Wie auf diesem Blog bereits behandelt wurde, wird derzeit die Debatte um Steuerhinterziehung und die Bestrafung der gleichen in Deutschland intensiv geführt. Nachdem zuletzt Alice Schwarzer einen schweren Image-Schaden durch das Bekanntwerden eines ihr gehörenden Schweizer Kontos erlitt, wird derzeit der Fall um den Präsidenten des FC Bayern München intensiv besprochen, insbesondere der Aspekt seiner Selbstanzeige. Auch wenn diese für Hoeneß sich nicht wie erhofft auswirkte, stehen die relativ lockeren Bedingungen, die zum Ausbleiben einer Strafe führen, derzeit zur Debatte. Jetzt hat sich auch Finanzminister Schäuble in die Diskussion eingeschaltet.

Schäuble will strengere Regeln für Selbstanzeige

Bundesfinanzminister Schäuble hat vor dem Hintergrund der aktuellen Debatte angekündigt, gemeinsam mit den Ländern eine Reform der Gesetzgebung vorantreiben zu wollen, nach der die Bedingungen für eine Straffreiheit nach einer Selbstanzeige verschärft werden. Bei den Änderungen soll es sich unter anderem um die Erhöhung des Strafzuschlags handeln. Bisher konnten maximal 10% Strafzuschlag auf nachträglich bezahlte Steuern aufgeschlagen werden, eine relativ geringe Kompensation, bedenkt man z.B. dass Erträge, die älter als zehn Jahre sind, nicht mehr nachversteuert werden müssen. Also vor allem für langjährige Steuer-Hinterzieher eine attraktive Möglichkeit glimpflich aus der Sache herauszukommen. Auch diese Beschränkung gilt es laut Schäuble zu reduzieren: Die Zeit, nach dem die Einnahmen verjähren, solle deutlich ausgeweitet werden.

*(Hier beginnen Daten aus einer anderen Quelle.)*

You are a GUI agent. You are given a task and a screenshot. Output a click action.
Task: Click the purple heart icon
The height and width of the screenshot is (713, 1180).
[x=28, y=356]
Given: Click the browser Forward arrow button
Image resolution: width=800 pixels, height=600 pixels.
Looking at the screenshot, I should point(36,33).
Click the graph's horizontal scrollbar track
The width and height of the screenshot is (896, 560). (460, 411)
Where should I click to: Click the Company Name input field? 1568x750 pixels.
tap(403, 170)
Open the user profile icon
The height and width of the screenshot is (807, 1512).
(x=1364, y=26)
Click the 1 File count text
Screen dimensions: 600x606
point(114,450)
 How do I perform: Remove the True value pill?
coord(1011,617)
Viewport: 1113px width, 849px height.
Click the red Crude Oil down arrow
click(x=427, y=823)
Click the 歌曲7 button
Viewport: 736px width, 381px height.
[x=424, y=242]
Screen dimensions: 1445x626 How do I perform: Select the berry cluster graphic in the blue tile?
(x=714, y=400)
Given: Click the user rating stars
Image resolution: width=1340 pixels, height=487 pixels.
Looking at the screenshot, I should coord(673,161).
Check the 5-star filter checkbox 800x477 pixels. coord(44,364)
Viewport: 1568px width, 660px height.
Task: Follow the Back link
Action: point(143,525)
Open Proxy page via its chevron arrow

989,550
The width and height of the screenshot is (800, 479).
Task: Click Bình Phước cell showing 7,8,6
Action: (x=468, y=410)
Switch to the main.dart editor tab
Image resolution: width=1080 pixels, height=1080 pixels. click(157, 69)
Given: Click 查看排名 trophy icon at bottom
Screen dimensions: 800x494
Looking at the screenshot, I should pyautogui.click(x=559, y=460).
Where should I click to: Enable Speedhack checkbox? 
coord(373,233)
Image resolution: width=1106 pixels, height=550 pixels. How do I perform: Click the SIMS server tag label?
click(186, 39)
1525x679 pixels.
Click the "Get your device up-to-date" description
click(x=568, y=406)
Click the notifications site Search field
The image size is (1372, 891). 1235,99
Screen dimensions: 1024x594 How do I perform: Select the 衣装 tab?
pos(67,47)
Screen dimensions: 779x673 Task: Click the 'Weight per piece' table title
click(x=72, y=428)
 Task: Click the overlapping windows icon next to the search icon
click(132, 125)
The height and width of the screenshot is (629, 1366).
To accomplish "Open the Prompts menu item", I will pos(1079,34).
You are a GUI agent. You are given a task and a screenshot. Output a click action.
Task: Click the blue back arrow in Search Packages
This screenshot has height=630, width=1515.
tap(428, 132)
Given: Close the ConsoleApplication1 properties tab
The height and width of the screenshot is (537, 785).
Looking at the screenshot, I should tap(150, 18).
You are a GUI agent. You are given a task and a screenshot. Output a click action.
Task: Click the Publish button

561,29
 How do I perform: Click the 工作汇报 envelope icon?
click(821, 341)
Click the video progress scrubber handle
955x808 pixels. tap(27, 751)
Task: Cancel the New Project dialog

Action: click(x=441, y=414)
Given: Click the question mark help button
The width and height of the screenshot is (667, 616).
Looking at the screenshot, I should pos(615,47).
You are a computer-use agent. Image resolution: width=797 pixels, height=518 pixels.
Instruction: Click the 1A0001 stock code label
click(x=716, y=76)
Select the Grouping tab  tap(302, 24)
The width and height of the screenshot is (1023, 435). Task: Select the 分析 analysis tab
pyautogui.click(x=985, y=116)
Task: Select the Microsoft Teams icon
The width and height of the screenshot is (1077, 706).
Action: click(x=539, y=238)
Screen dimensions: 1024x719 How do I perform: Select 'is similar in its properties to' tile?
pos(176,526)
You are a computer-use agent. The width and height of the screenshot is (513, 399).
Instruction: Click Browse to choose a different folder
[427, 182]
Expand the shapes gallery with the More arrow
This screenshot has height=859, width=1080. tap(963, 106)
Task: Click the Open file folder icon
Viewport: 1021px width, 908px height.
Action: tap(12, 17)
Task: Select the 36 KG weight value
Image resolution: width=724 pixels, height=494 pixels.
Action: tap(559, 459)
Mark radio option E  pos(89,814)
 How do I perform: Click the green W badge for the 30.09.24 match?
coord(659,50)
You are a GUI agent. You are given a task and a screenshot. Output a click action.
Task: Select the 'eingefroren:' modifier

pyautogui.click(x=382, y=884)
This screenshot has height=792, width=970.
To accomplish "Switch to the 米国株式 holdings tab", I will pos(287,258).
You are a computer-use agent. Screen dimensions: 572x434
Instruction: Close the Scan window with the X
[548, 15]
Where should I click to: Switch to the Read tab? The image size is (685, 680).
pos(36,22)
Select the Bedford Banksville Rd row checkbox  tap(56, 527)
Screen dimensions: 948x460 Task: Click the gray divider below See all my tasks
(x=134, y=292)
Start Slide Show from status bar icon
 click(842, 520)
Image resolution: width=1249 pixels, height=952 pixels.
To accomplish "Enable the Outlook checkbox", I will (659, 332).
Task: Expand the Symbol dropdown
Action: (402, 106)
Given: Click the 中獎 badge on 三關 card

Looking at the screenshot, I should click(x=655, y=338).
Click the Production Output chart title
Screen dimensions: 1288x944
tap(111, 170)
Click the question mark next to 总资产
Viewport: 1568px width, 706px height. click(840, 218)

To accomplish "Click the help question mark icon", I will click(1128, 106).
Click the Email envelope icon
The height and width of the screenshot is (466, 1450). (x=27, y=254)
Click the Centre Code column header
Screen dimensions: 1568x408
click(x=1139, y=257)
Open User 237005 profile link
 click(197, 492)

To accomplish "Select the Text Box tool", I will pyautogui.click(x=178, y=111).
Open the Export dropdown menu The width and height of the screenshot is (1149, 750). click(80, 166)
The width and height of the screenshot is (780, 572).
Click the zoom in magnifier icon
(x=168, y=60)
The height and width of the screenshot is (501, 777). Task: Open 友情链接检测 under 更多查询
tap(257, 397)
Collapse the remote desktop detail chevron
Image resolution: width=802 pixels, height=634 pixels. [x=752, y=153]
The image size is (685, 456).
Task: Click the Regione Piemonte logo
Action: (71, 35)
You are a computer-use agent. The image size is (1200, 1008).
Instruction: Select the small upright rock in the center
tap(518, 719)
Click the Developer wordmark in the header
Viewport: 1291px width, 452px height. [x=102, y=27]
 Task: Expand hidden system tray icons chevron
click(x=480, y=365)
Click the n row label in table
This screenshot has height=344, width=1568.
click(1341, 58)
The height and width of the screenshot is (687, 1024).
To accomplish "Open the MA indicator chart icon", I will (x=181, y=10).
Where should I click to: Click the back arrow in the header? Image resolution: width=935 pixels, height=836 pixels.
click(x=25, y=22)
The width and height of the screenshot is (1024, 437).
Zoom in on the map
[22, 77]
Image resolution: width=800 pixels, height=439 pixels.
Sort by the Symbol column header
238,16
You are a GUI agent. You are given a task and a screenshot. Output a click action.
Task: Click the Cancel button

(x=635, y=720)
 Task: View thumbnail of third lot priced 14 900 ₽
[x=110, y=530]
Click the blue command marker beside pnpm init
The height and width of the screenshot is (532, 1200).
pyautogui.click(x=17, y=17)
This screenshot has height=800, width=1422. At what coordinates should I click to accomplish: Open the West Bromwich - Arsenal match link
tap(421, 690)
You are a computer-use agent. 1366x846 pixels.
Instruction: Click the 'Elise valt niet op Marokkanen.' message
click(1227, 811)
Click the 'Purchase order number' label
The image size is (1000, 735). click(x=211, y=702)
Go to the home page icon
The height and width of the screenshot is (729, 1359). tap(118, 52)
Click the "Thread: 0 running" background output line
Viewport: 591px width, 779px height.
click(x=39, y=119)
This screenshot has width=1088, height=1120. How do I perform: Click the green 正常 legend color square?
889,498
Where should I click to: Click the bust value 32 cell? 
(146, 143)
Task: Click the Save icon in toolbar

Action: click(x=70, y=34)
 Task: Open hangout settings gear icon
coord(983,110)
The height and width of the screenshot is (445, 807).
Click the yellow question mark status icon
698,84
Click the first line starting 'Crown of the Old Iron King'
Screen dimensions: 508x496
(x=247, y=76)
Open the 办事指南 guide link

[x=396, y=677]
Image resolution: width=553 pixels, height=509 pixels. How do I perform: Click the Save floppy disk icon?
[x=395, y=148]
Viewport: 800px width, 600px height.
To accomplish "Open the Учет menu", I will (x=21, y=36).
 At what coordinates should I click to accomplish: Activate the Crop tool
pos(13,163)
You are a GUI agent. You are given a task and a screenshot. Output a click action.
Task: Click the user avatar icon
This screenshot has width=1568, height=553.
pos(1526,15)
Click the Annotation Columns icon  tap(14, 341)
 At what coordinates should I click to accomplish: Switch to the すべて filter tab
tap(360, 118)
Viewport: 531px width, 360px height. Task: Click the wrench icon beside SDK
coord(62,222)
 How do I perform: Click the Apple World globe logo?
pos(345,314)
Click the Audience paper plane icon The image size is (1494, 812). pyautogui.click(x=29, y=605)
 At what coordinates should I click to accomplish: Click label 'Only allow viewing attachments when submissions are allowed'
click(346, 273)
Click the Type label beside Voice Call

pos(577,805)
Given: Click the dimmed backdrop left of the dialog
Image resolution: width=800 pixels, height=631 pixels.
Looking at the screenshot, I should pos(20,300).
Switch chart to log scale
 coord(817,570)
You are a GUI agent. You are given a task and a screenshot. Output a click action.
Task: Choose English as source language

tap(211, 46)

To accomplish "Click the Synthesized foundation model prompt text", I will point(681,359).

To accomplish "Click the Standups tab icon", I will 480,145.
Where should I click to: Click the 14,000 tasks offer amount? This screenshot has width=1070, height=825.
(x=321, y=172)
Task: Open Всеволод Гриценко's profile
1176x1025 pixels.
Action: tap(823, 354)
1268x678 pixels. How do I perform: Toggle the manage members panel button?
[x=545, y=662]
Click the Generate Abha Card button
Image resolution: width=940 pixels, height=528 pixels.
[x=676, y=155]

Selbstanzeige bleibt, Bankengeheimnis vielleicht nicht

Grundsätzlich hält man allerdings an der Möglichkeit der Selbstanzeige fest, um so einerseits den Straftätern eine Rückkehr in die Legalität zu ermöglichen und so auch das Geld von Steuer-Hinterziehern zurückzubekommen, dass man mit normalen Ermittlungsmethoden nicht entdeckt hätte. Das Bankgeheimnis, so Schäuble, solle allerdings überdacht werden, in der heutigen globalen und digitalisierten Welt habe es zunehmend seine Funktion verloren.